The story of a woman on the morning of a war/
Tell me if you could exactly what we’re fighting for
– The Red Hot Chili Peppers
This morning I woke up real early and practiced my minimal wu shu. It promised to be a beautiful day the urban rooster gang was already crowing, the sun was crawling across my floor and the breeze lifted the smell of the city out and away. I strolled quickly down the street and smiled to myself as, for once, the sun seemed to be able to fend off the fog and pollution and find its way to the streets.
I noticed people were outside in chairs sipping tea and chatting to themselves. Everybody had a paper in hand or a TV propped up in the doorway of whichever store it is they happen to run. The neighborhood sidewalk doctors were out on the curb smoking and reading the paper.

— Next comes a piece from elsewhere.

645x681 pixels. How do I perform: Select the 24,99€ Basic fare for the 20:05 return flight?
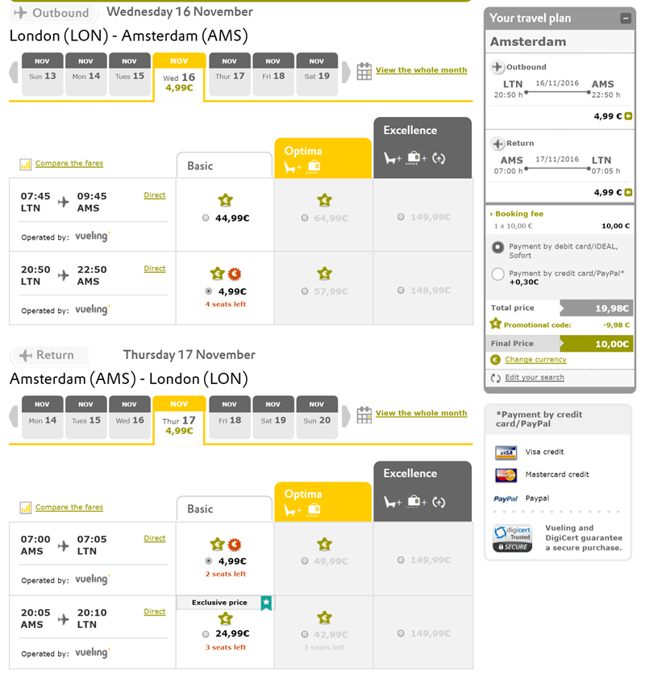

As I walked passed the second or third group of people, I realized that more than just sunlight had brought the people out into the streets. The radios proclaimed it, the televisions showed footage of it and the papers heralded its coming.
The war had begun.
On the bus ride to the office, the locals stared at me as they always do. Perhaps more than usual, perhaps not.
On the taxi ride to the Public Security Bureau to drop off my visa extension application, I heard Bush’s speech as it was being translated word for word by Sichuan Radio. I heard the man speak of Saddam’s "final atrocity," using his people as "human shields." I wondered if it was by choice that the Iraqi Army was surrounded by women and children. Wasn’t it the Americans who said "No place in Baghdad is safe?" Then I heard the new term "coalition forces" which has replaced "coalition of the willing."
I despise government in general and the current US administration more than most, but rarely do I get a true nauseous feeling when someone speaks.
When I arrived back at the office, CNN was being beamed in by CCTV 4 and we were treated to CNN graphics showing a calm Baghdad with commentary translated on the spot describing attacks on "targets of opportunity" and "leadership targets."
Nobody said much, today is a busy day. The weekend is coming and Friday is notorious for being "part of the Sichuan weekend." My bar opens tonight.
Last night we expats and a few Chinese spoke wearily about MOABS and Daisy Cutters and what the reaction might be when those bombs start falling on little girls like Thuraya, whose letter has made it into the mainstream media due to the efforts of Voices in the Wilderness or Iraq Peace Team and Antiwar.com.
While the world rocked the airwaves and pages of the mainstream media in the past few months with protests marches and superb displays China went about its business. Hong Kong protests were limited to several hundred people and the coverage of the SCMP reflected the turnout. I’ve heard of a few sit-ins planned Beijing University and in Nanjing, but nothing that will lend Chinese voices to the cacophony Bush is trying to silence with his "decapitation attacks" of 3000 missiles and bombs.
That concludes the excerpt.